The answer must be exactly the lines from the one containing "Click the Unique" through the end of the material, with both ends kept and no other lines.

⟨

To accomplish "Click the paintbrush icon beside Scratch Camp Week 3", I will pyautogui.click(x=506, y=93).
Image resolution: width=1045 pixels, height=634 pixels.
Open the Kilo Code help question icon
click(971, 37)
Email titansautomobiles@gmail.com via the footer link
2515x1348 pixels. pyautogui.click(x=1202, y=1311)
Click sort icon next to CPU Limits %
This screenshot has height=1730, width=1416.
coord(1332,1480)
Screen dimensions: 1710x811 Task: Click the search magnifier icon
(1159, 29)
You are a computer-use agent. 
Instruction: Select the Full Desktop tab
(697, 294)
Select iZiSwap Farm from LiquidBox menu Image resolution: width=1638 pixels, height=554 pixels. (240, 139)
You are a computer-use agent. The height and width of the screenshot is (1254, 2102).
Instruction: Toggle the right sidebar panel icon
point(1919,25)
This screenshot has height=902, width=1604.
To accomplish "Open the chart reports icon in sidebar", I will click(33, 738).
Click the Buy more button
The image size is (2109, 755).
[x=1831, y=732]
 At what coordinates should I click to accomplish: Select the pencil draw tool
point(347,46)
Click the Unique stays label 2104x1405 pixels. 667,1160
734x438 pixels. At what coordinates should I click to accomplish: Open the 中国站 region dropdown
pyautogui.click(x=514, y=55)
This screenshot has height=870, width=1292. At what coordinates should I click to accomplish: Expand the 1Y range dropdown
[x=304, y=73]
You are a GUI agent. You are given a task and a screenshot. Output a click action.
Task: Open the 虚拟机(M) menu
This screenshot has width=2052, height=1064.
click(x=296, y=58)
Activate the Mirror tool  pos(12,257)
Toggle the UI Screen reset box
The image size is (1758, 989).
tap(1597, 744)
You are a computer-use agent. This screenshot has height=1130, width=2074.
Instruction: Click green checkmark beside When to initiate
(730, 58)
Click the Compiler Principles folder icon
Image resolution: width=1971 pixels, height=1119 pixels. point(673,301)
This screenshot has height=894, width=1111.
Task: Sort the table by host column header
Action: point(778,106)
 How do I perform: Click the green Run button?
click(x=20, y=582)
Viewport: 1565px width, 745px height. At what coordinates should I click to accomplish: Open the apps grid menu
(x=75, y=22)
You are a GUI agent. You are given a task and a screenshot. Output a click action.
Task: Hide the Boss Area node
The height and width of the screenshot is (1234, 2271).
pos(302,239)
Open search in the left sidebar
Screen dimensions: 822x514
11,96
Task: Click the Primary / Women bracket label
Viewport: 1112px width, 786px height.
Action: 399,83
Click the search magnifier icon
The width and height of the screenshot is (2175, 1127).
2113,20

⟩

- [Problem solution]
Click the Unique stays label 2104x1405 pixels. 667,1160
734x438 pixels. At what coordinates should I click to accomplish: Open the 中国站 region dropdown
pyautogui.click(x=514, y=55)
This screenshot has height=870, width=1292. At what coordinates should I click to accomplish: Expand the 1Y range dropdown
[x=304, y=73]
You are a GUI agent. You are given a task and a screenshot. Output a click action.
Task: Open the 虚拟机(M) menu
This screenshot has width=2052, height=1064.
click(x=296, y=58)
Activate the Mirror tool  pos(12,257)
Toggle the UI Screen reset box
The image size is (1758, 989).
tap(1597, 744)
You are a computer-use agent. This screenshot has height=1130, width=2074.
Instruction: Click green checkmark beside When to initiate
(730, 58)
Click the Compiler Principles folder icon
Image resolution: width=1971 pixels, height=1119 pixels. point(673,301)
This screenshot has height=894, width=1111.
Task: Sort the table by host column header
Action: point(778,106)
 How do I perform: Click the green Run button?
click(x=20, y=582)
Viewport: 1565px width, 745px height. At what coordinates should I click to accomplish: Open the apps grid menu
(x=75, y=22)
You are a GUI agent. You are given a task and a screenshot. Output a click action.
Task: Hide the Boss Area node
The height and width of the screenshot is (1234, 2271).
pos(302,239)
Open search in the left sidebar
Screen dimensions: 822x514
11,96
Task: Click the Primary / Women bracket label
Viewport: 1112px width, 786px height.
Action: 399,83
Click the search magnifier icon
The width and height of the screenshot is (2175, 1127).
2113,20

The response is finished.